A Journal of the Plague Year 2022–chapter 250

The Great Dictator.

Sunday, January 23

The noted Norwegian memoirist Karl Ove Knausgaard must have known it was a provocation to entitle his magnum opus My Struggle. And that act alone must have made it all but inevitable that Knausgaard would at some point have to ruminate a bit about the writer who previously employed that title—Adolf Hitler, author of Mein Kampf. (At one point Knausgaard calls it “literature’s only unmentionable book”—so of course he mentions it.)

Knausgaard writes hugely long works and so I won’t apologize for only now catching up to him. The 1157-page Book Six of My Struggle was published in 2018.

But you would think it would be almost impossible to say anything new about Adolf Hitler, so much has been written about him. Nonetheless, Knausgaard has extracted some information from Mein Kampf and elsewhere that is novel, to me at least.

Did you know that Adolf Hitler was homeless for a time? That he was a battered child, being regularly beaten up by his terrifying pig of a father, Alois Hitler? (Alois was illegitimate and went by his mother’s name Schicklgruber for a time, finally adopting his stepfather’s name of Hiedler, which the authorities misspelled as Hitler.)

Did you know that Adolf had only one real friend, August Kubizek, with whom he roomed for a time in Vienna?

And that Adolf was paralyzingly shy around members of the opposite sex? For years, he carried a torch for one girl, writing poems to her and even drawing up plans for a house in which he imagined they would live. Yet Hitler never even approached her or members of her family…he could never bring himself to speak to her.

Knausgaard offers startling but provocative comparisons. In his late teens, Kubizek tells us in his book The Young Hitler I Knew, Hitler was not fixated on politics but was instead so enthralled by high culture—painting, architecture, Viennese opera, and the symphony—that he could talk of little else. In this, he resembled his Vienna contemporary Stephan Zweig and that future successful novelist’s gang of buddies.

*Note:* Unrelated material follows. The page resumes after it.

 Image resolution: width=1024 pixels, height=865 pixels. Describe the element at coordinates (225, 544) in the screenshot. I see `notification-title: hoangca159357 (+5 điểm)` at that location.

Moreover, if Hitler was a failure at his chosen profession of painting, he was hardly alone. Vincent Van Gogh, Knausgaard reminds us, failed to sell even one painting during his lifetime and must have experienced his time on earth as a deeply painful rejection.

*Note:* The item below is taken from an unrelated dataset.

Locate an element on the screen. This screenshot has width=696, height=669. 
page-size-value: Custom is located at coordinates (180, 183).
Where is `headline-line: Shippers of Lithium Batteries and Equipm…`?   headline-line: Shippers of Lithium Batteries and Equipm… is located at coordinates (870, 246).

So in many ways, one must conclude, Hitler was nothing special–not even a special failure.

During the year 1909, the nineteen year old Hitler was evicted by his landlady, had no possessions, went hungry, and slept on park benches. But, like Van Gogh, he was too “headstrong” to give up his vision of becoming an artist.

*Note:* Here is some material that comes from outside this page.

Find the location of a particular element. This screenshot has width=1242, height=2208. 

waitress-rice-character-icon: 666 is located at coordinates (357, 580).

Three-time rejection by the art school of his choice and the period of destitution surely played a role in the making of the Führer. Knausgaard compares some of the writing about poverty in Mein Kampf to the reflections of Karl Marx and Jack London. Like Marx, Hitler faulted capitalism. But where Marx focused on the problem of class exploitation, Hitler located the key problem in the ethnic conflicts that resulted from the growing number of immigrants converging on Vienna. “In the Greater Germanic Reich of which he dreamed, there would be no division between burgher and aristocrat, but between German and non-German,” Knausgaard writes.

And before long, there was World War I, and for Hitler, four years in the trenches. Out of that experience, Hitler constructed a mythology of heroism and war.

Dinner: The Italian rice dish risi e bisi, broccoli, and avocado salad.

Entertainment: More episodes of the British mystery series Vera.